Aim of the exercise
Using the records that appear below, write out exactly the lines from the one with "Instruction: Open the Notifications" through the one with "has height=759, width=1568.", keeping both end lines.

Records provided

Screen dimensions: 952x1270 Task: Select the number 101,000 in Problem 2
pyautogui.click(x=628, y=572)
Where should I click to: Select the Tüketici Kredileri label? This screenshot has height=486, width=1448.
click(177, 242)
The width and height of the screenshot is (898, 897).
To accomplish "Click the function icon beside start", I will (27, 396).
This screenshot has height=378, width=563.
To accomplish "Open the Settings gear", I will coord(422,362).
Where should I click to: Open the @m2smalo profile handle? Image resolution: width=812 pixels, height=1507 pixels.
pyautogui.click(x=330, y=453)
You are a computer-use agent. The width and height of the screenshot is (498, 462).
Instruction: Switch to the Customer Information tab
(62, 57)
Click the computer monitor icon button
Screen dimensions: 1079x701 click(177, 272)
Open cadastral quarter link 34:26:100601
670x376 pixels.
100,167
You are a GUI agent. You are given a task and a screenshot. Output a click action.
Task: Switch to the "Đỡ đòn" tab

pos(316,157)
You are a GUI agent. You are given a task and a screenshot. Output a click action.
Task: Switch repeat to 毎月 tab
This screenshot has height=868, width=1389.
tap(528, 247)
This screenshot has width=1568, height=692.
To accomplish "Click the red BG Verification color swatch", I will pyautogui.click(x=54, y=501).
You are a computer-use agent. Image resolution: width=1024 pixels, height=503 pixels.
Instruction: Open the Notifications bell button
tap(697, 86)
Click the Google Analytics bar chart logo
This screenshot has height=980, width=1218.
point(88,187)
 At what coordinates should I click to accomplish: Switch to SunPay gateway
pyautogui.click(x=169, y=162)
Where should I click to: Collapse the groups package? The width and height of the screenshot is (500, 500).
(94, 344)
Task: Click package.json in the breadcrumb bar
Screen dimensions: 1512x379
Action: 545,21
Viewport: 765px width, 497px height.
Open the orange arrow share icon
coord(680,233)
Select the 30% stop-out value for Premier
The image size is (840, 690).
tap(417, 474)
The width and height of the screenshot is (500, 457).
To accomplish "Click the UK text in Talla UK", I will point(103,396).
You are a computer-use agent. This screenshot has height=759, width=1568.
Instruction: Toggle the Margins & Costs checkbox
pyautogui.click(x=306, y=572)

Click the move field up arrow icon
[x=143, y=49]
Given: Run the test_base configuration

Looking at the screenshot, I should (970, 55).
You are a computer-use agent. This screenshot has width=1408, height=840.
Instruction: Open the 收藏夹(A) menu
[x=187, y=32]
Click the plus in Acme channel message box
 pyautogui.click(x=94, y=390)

Answer space
Instruction: Open the Notifications bell button
tap(697, 86)
Click the Google Analytics bar chart logo
This screenshot has height=980, width=1218.
point(88,187)
 At what coordinates should I click to accomplish: Switch to SunPay gateway
pyautogui.click(x=169, y=162)
Where should I click to: Collapse the groups package? The width and height of the screenshot is (500, 500).
(94, 344)
Task: Click package.json in the breadcrumb bar
Screen dimensions: 1512x379
Action: 545,21
Viewport: 765px width, 497px height.
Open the orange arrow share icon
coord(680,233)
Select the 30% stop-out value for Premier
The image size is (840, 690).
tap(417, 474)
The width and height of the screenshot is (500, 457).
To accomplish "Click the UK text in Talla UK", I will point(103,396).
You are a computer-use agent. This screenshot has height=759, width=1568.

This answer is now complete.